### PAGE
Airah Balogun · MS International and Development Economics · University of San Francisco · October 2025


Overview

This paper evaluates the effect of Nigeria's SURE-P MCH (Subsidy Reinvestment & Empowerment Programme — Maternal and Child Health) conditional cash transfer program on women's household decision-making autonomy. Using a difference-in-differences design with three waves of DHS microdata, the study asks whether a major CCT program targeting maternal health improved women's autonomy in treated states relative to untreated states.


Key Results

Specification DiD coefficient p-value
Short-run (2008 → 2013) −0.006 0.57
Long-run (2008 → 2018) −0.007 0.48
National trend 2013 → 2018 +0.029 < 0.01

The SURE-P program had no statistically significant effect on women's autonomy in treated states. The national improvement in autonomy between 2013 and 2018 reflects broader socioeconomic developments — rising female education and greater household participation — rather than the program's direct effects.

### ENTRIES SUPPLIED
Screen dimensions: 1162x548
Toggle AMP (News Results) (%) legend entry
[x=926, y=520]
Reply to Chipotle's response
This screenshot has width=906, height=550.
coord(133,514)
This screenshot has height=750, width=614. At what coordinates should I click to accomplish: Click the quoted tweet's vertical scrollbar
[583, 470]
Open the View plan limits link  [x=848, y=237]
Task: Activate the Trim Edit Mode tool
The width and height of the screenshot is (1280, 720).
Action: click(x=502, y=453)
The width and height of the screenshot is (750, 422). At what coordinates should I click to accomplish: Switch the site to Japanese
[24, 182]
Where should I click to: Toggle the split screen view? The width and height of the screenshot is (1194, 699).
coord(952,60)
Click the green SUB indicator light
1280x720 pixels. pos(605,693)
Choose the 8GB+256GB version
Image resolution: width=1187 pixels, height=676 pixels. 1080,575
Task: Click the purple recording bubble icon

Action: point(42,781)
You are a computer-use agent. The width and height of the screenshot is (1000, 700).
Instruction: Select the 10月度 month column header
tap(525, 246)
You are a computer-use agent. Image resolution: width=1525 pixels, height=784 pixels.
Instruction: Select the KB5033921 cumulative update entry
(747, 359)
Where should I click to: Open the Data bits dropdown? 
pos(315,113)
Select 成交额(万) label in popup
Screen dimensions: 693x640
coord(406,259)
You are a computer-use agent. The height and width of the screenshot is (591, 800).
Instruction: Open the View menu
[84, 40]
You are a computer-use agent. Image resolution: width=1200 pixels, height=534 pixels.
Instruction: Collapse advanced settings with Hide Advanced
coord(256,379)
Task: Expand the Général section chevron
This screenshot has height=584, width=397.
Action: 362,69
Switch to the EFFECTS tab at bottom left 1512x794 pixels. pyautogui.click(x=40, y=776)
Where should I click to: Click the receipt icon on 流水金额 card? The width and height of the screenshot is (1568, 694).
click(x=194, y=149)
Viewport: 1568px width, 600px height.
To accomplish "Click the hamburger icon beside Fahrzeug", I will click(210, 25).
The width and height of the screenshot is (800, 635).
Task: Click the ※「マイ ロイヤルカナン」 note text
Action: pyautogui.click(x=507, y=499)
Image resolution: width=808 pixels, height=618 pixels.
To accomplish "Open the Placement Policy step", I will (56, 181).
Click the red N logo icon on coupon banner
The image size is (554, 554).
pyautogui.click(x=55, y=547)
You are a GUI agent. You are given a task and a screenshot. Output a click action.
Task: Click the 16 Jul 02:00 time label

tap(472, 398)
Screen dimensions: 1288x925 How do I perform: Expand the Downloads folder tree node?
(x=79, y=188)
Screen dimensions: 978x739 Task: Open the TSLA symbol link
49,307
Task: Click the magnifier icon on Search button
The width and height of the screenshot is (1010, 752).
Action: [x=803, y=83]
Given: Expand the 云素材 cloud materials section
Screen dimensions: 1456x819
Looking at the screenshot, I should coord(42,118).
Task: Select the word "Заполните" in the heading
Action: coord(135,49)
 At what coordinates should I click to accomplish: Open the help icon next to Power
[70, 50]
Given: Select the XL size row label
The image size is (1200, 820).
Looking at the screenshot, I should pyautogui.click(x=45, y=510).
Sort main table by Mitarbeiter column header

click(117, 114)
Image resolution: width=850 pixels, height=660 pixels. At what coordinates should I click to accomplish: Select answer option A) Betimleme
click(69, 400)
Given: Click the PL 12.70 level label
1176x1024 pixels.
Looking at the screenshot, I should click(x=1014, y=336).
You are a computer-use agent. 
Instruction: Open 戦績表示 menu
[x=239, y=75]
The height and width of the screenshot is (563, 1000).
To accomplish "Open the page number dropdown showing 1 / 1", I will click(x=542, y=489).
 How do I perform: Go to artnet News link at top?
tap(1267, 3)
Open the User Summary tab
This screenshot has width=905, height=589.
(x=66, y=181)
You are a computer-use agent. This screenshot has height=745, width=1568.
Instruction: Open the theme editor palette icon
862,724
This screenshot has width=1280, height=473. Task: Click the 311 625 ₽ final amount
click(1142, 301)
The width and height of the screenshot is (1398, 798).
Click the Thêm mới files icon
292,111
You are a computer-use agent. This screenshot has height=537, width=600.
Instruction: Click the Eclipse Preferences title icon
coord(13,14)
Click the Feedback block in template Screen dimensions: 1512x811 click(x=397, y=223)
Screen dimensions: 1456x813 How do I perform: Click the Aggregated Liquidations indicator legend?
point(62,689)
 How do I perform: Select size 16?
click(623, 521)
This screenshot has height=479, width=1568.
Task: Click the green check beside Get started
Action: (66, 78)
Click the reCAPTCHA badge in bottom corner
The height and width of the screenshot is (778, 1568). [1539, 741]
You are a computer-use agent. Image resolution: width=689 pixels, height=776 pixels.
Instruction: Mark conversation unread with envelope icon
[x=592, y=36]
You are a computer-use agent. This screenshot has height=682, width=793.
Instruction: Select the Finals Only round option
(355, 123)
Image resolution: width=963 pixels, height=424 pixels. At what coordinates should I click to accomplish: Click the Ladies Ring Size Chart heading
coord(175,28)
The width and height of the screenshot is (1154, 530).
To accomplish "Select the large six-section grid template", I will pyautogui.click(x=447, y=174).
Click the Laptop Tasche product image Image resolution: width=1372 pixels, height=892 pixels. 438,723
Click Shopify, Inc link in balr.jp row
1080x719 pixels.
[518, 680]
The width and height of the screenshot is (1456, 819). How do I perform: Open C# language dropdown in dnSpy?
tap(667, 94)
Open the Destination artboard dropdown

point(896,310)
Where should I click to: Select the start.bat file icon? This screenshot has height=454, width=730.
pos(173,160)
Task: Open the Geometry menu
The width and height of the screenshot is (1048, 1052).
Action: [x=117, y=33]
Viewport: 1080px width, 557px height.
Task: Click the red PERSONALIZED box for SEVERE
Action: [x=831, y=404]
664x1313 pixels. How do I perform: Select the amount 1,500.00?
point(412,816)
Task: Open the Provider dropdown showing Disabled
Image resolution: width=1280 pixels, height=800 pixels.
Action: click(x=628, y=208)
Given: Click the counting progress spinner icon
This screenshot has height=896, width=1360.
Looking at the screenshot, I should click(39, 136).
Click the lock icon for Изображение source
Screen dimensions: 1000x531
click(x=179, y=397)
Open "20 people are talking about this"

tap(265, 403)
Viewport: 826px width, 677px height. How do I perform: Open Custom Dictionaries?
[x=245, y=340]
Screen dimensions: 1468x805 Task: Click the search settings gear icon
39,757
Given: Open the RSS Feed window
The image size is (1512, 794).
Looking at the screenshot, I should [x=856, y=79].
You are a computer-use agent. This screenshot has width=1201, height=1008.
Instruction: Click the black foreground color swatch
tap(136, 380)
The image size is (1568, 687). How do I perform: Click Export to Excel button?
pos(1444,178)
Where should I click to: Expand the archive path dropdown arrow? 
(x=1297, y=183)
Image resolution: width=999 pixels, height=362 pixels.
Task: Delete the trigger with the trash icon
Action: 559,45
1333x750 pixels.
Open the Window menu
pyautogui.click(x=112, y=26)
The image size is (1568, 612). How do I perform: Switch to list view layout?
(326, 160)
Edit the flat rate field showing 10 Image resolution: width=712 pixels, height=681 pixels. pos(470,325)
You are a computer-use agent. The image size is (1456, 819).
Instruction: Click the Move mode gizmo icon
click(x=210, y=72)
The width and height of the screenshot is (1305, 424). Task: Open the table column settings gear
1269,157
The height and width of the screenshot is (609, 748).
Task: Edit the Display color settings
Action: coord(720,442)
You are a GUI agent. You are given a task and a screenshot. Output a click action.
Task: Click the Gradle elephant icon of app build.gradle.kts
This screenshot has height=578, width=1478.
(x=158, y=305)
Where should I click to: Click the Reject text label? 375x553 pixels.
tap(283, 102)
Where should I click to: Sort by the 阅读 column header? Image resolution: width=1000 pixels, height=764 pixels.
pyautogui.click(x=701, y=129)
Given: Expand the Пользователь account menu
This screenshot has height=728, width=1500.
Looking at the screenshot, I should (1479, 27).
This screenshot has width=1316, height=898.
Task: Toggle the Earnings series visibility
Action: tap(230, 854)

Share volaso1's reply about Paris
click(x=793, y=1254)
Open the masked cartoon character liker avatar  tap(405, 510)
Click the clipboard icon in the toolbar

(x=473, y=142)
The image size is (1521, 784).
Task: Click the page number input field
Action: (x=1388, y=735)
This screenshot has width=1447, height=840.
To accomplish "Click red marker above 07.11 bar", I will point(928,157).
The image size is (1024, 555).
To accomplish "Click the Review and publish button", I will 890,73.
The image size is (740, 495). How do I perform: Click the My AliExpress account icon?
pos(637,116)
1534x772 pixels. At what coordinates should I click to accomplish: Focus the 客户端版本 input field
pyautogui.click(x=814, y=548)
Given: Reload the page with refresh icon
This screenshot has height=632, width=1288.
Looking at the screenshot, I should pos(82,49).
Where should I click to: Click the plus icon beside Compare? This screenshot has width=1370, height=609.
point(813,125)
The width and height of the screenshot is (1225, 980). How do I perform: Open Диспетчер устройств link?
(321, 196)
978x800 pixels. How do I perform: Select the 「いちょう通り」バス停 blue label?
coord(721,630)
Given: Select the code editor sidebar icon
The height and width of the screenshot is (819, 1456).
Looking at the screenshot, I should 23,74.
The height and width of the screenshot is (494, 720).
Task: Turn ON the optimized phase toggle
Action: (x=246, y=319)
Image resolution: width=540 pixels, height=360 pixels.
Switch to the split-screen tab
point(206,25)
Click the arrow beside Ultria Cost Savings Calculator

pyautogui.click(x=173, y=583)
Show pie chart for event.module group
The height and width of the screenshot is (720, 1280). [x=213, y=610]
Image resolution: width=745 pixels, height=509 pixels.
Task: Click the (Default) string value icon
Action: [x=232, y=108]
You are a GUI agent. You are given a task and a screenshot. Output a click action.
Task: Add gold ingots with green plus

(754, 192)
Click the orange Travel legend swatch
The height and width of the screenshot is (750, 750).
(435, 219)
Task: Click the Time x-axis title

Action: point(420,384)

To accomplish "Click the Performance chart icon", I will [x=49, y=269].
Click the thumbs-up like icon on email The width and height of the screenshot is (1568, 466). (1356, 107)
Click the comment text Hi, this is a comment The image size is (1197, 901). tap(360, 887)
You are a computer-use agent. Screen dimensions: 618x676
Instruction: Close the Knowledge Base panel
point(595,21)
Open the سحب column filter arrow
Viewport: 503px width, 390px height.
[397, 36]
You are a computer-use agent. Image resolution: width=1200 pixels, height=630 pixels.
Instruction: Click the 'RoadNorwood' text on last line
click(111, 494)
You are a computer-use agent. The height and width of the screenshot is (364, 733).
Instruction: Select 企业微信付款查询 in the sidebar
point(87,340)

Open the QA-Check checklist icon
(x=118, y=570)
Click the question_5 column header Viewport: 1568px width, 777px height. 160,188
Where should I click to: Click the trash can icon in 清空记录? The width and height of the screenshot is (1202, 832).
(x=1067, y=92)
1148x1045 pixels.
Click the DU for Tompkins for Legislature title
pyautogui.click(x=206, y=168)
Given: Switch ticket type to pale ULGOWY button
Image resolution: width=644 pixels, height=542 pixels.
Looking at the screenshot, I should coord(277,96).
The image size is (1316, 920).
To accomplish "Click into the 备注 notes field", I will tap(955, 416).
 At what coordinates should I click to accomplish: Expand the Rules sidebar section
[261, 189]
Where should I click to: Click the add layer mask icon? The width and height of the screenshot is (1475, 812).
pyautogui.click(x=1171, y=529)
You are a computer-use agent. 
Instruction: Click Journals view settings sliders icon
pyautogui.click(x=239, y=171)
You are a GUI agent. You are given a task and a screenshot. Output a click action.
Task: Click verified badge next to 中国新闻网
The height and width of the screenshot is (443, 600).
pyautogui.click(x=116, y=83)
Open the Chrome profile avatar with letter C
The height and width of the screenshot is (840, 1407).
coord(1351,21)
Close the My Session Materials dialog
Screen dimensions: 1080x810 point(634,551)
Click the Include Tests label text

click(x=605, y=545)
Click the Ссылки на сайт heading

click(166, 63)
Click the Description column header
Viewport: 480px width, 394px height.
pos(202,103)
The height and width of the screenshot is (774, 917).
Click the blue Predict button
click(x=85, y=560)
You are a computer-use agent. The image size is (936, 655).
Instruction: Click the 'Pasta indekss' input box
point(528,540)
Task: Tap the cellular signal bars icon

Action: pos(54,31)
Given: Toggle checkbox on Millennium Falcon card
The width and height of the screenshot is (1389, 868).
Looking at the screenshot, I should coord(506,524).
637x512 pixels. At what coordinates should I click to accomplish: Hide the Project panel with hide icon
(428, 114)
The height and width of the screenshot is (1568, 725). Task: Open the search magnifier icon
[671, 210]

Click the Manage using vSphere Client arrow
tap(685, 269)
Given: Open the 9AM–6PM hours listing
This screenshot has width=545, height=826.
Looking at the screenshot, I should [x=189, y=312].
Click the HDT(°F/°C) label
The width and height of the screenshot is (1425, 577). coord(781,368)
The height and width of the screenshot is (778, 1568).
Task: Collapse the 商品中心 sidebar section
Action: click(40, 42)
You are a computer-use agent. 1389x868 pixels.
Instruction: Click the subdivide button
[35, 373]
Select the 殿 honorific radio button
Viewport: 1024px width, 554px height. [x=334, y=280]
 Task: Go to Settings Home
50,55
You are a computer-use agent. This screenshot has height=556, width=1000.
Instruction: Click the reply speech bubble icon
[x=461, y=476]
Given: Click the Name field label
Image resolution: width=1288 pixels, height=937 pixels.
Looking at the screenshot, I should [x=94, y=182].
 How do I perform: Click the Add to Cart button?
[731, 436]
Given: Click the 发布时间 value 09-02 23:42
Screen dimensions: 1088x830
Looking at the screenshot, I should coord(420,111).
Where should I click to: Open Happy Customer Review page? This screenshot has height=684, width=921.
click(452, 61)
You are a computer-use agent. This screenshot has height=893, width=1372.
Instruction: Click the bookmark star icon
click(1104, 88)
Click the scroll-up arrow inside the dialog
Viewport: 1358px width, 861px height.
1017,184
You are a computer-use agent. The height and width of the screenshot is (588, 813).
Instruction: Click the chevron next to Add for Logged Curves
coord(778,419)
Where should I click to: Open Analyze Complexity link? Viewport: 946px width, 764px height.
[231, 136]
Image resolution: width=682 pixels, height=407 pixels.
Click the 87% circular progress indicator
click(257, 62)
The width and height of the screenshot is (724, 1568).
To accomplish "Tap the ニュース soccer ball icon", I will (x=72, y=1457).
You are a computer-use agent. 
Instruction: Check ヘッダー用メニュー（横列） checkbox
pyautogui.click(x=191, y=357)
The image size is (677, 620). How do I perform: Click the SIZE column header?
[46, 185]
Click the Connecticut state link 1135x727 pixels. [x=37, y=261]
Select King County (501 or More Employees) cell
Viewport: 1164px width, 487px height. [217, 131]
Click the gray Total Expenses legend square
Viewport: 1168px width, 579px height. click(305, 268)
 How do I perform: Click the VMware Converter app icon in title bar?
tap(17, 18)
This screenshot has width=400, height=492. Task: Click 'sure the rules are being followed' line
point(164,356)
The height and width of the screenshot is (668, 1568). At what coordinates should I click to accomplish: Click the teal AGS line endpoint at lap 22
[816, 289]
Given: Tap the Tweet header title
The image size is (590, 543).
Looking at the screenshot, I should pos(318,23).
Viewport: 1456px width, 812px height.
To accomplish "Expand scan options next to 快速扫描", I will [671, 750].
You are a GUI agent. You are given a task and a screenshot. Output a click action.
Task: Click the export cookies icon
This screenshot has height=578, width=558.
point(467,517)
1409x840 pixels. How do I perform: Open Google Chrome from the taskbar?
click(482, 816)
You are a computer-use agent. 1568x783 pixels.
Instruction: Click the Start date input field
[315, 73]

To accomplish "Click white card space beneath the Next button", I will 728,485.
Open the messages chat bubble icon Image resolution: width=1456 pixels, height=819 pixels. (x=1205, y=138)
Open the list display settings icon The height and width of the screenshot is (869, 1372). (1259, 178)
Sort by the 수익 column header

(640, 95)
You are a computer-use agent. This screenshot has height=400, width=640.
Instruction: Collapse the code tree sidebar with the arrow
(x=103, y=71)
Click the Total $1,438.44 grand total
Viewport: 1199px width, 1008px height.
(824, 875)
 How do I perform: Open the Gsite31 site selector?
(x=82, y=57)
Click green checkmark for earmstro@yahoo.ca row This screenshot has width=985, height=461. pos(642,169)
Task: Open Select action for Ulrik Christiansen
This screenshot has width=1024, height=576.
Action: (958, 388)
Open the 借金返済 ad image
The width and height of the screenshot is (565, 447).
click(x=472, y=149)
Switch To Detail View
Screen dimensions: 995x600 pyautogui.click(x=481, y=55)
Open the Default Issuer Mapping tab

### COMPLETE THE FOLLOWING
1. In the SURE-P paper summary, what does the author credit for the national rise in women's autonomy from 2013 to 2018? Answer in one to three sentences.
2. Switch "autonomy" to "decision-making power" in the SURE-P paper summary and write out the passage again. Begin at the words that have "Specification DiD coefficient" and stop after "program's direct effects.".
These rows were taken from a separate source.

### REPLIES
1. The author credits broader socioeconomic developments, specifically rising female education and greater household participation. The rise is not credited to the SURE-P program's direct effects.

2.
Specification DiD coefficient p-value
Short-run (2008 → 2013) −0.006 0.57
Long-run (2008 → 2018) −0.007 0.48
National trend 2013 → 2018 +0.029 < 0.01

The SURE-P program had no statistically significant effect on women's decision-making power in treated states. The national improvement in decision-making power between 2013 and 2018 reflects broader socioeconomic developments — rising female education and greater household participation — rather than the program's direct effects.